With companies planning to send thousands of small satellites into orbit in the next decade, the launch industry faces enormous rewards, but also significant challenges.
Launch providers will only succeed if they reduce the cost of space transportation and provide frequent, reliable service, according to a panel of industry executives participating in a Dec. 6 discussion organized by Silicon Valley Space Startups & Satellites.
“There is a lot of opportunity for anyone that comes up with a truly cost-effective launch system,” said Luis Gomes, commercial director for the UK’s Surrey Satellite Technology Ltd.
SSTL began to notice that the price to launch satellites weighing around 50 kilograms began rising after the Russian-Ukrainian Dnepr rocket conducted its last flight in March 2015.
Currently, between 20 and 30 companies are developing launch vehicles designed to cut the cost of small satellite launches. Ultimately, however, only five or six of those companies are likely to survive long enough to begin offering commercial flights, said Chuck Lauer, co-founder and vice president for business development at Rocketplane Global, a company seeking funding for a winged spaceplane with an expendable second stage engine.

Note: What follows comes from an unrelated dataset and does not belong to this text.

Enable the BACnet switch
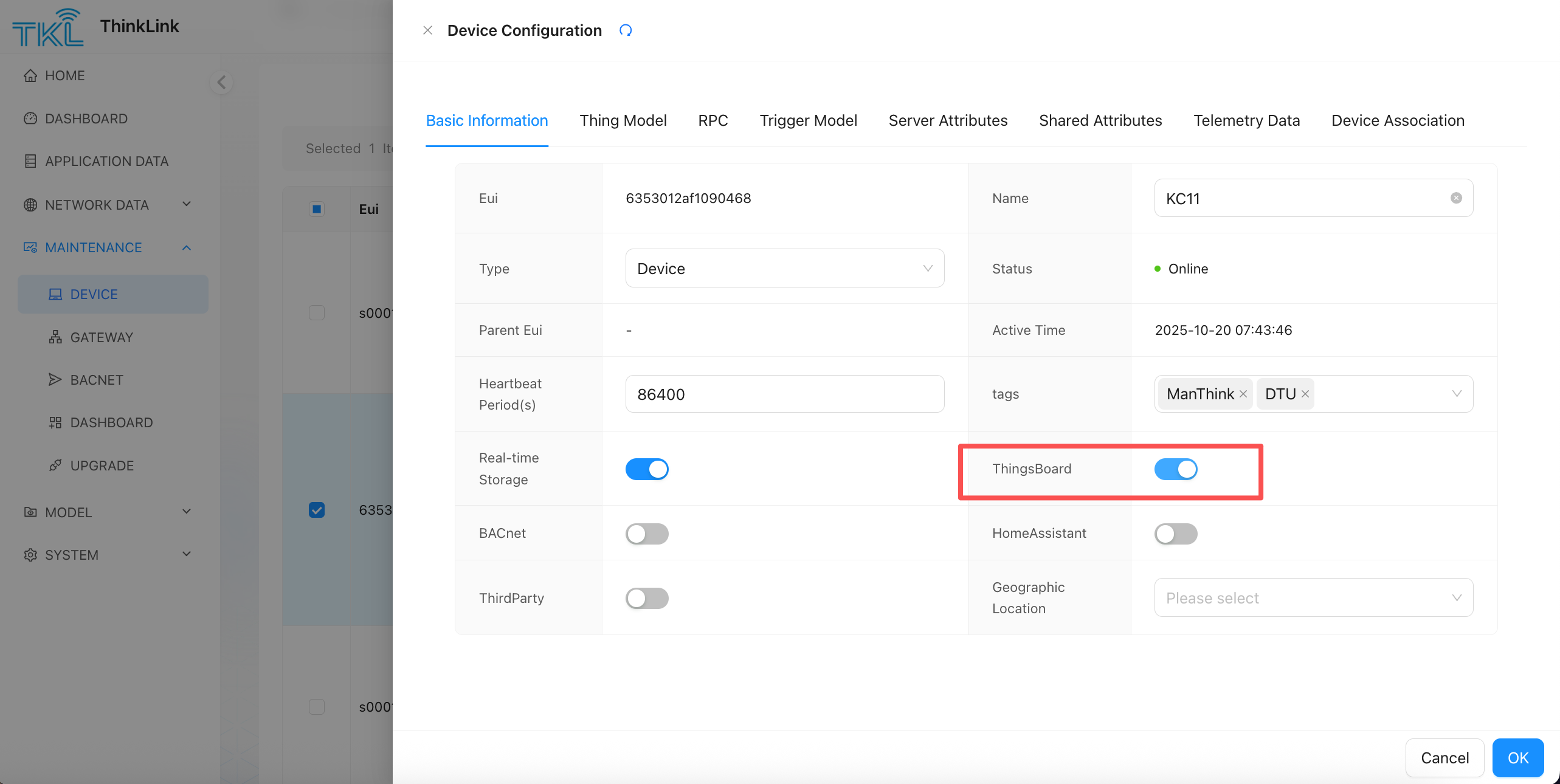 pyautogui.click(x=647, y=534)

Other panelists agreed that many of the new ventures are likely to fail due to the immense challenges of developing new rockets and building profitable businesses around their ongoing operations.

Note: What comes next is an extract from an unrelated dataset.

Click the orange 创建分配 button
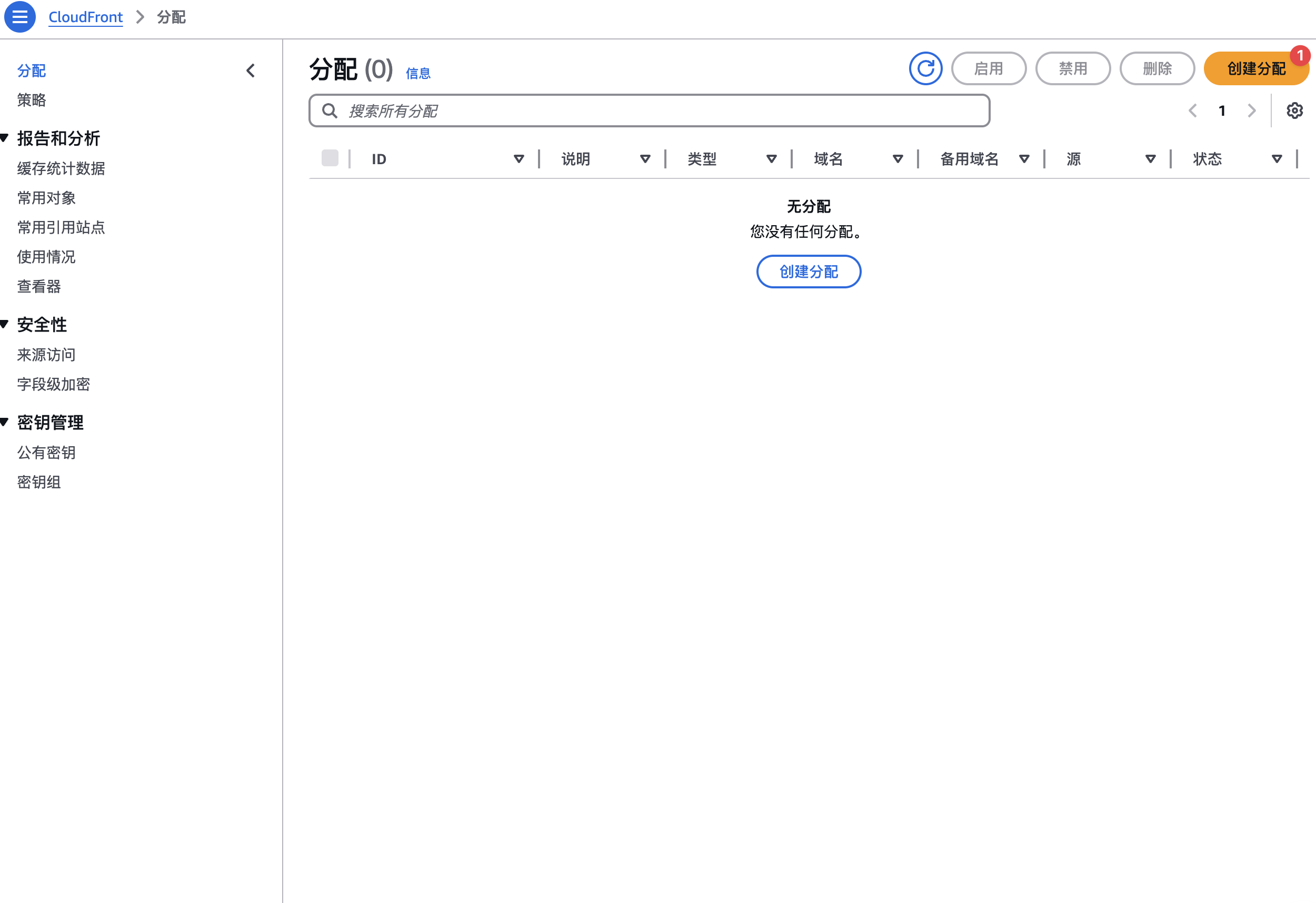Viewport: 1316px width, 903px height. point(1255,68)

“I hope some succeed,” said Kyu Hwang, strategic projects director for Vulcan Aerospace, a division of Microsoft co-founder Paul Allen’s Vulcan Inc. “Right now, the demand for launch is not being met.”

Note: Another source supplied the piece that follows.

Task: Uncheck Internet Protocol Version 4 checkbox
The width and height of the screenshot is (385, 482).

The companies that succeed will be the ones that fill a niche. “Find your own unique value proposition that the market is not filling,” Hwang said.
Through its Stratolaunch Systems subsidiary, Vulcan Aerospace plans to offer “flexible, convenient, affordable launches for small satellites,” Hwang said. To achieve that goal, Stratolaunch Systems is looking beyond the price of the rockets it will launch from the massive aircraft it is developing. In some cases, the rocket comprises only half the cost of sending a satellite into orbit. “We are looking at the whole infrastructure to reduce costs,” Hwang said. “We need to start tackling the entire equation.”
High volume is also important, Lauer said. The only way to close the business case for a small launch vehicle is to build a rocket that flies frequently. Companies developing new rockets should line up business as early as possible so they can begin commercial service as soon as they complete flight testing.
“Once you are flying, it is a high margin-per-flight business,” Lauer said. “With a high flight rate, it is a profitable enterprise.”
Interorbital Systems, a Mojave, California-based satellite and rocket manufactuer, already is making money selling its CubeSat and TubeSat Personal Satellite Kits and launches on its modular Neptune rocket, which is scheduled to begin transporting satellites into orbit in 2017, said Randa Milliron, Interorbital Systems co-founder and chief executive.
Interorbital Systems plans to launch rockets from ocean platforms to avoid the high cost and frequent delays often associated with terrestrial launch ranges. “Launch on demand is completely missing from the whole industry,” she said. “If you have to wait two years to launch, that’s not a good thing.”
Stratolaunch and Rocketplane Global also aim to offer launches on demand. “Routine access to space is one of our primary goals,” Hwang said. That assumes, however, that demand for space access rises as new launch options come on the market.
“Once the launch becomes routine, there better be more companies to take advantage of that,” Hwang said. “The next two years will tell a lot about the evolution of both the launch industry and the space data industry.”